Records provided:
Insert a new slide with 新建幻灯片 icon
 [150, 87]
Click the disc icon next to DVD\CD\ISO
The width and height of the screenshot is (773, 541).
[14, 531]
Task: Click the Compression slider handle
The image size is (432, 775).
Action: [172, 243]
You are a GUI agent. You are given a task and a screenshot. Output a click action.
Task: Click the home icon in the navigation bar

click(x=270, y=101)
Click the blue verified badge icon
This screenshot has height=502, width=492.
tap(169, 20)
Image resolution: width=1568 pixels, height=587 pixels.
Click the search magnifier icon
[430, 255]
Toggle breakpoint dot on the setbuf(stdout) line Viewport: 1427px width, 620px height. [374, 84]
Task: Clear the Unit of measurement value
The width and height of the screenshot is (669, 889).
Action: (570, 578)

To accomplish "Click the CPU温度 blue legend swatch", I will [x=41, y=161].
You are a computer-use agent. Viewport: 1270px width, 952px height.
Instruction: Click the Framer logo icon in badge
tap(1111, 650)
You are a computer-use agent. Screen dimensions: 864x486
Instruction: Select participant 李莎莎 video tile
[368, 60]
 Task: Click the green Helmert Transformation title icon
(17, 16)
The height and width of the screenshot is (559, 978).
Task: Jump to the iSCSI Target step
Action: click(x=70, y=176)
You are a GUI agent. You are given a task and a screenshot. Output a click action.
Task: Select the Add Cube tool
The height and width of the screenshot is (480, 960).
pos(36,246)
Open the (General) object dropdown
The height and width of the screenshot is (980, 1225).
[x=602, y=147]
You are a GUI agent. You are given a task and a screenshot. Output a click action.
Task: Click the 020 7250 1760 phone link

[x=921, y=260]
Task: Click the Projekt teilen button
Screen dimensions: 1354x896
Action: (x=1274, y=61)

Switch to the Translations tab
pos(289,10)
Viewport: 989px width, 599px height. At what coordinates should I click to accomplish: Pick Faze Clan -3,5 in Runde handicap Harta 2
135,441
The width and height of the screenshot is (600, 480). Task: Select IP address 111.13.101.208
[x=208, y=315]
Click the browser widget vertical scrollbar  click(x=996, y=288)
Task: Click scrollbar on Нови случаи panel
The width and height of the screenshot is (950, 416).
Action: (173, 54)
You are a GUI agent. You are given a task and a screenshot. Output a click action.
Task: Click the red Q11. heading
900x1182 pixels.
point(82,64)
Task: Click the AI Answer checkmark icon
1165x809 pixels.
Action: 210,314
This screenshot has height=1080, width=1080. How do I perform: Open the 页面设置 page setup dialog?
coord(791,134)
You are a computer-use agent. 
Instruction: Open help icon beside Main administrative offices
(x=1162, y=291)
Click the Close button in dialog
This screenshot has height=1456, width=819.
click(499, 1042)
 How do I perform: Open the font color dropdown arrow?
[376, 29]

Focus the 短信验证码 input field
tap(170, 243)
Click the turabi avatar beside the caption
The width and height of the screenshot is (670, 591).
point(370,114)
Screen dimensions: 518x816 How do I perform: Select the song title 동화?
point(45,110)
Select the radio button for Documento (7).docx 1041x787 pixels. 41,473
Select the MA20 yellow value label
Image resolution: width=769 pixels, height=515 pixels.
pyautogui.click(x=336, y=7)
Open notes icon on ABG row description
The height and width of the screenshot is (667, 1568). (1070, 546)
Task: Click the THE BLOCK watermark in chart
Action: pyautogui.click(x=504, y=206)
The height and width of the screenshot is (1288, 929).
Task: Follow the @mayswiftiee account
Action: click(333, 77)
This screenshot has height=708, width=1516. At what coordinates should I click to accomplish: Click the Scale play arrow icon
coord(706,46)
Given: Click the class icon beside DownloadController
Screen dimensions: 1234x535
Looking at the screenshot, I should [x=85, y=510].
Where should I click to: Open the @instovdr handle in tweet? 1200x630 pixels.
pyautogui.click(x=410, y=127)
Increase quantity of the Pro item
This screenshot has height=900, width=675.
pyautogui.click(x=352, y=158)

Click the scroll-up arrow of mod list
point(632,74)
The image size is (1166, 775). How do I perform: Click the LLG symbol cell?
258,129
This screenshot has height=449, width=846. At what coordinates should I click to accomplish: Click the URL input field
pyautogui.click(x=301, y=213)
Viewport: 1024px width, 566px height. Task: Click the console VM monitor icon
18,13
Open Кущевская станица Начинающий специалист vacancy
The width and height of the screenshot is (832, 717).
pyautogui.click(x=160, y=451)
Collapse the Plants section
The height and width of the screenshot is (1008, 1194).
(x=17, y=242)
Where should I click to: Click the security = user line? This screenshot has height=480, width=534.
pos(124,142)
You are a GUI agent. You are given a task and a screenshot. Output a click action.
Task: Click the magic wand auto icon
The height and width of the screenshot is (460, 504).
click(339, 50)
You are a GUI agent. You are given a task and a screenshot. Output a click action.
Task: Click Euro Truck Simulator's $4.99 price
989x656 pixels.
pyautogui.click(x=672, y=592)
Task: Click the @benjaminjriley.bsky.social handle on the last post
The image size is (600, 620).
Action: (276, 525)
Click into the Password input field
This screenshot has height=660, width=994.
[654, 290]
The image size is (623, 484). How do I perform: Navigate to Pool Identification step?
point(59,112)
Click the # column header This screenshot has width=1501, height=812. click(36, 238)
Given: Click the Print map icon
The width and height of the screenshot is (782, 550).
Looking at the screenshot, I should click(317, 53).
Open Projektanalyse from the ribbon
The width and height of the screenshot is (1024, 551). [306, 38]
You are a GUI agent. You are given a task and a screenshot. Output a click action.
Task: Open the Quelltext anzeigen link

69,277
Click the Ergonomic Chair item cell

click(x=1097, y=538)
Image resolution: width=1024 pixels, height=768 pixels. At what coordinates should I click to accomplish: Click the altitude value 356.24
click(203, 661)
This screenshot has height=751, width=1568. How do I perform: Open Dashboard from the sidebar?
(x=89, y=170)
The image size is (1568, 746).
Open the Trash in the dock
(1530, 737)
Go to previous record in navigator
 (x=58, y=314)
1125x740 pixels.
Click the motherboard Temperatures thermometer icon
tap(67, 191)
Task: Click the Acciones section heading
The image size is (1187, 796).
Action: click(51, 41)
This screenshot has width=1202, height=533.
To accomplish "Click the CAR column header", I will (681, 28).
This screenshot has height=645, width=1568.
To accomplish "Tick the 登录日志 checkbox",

Work instructions: Check each line of the listing above. Copy the ones with the word "header".

Your response:
Click the # column header This screenshot has width=1501, height=812. click(36, 238)
To accomplish "Click the CAR column header", I will (681, 28).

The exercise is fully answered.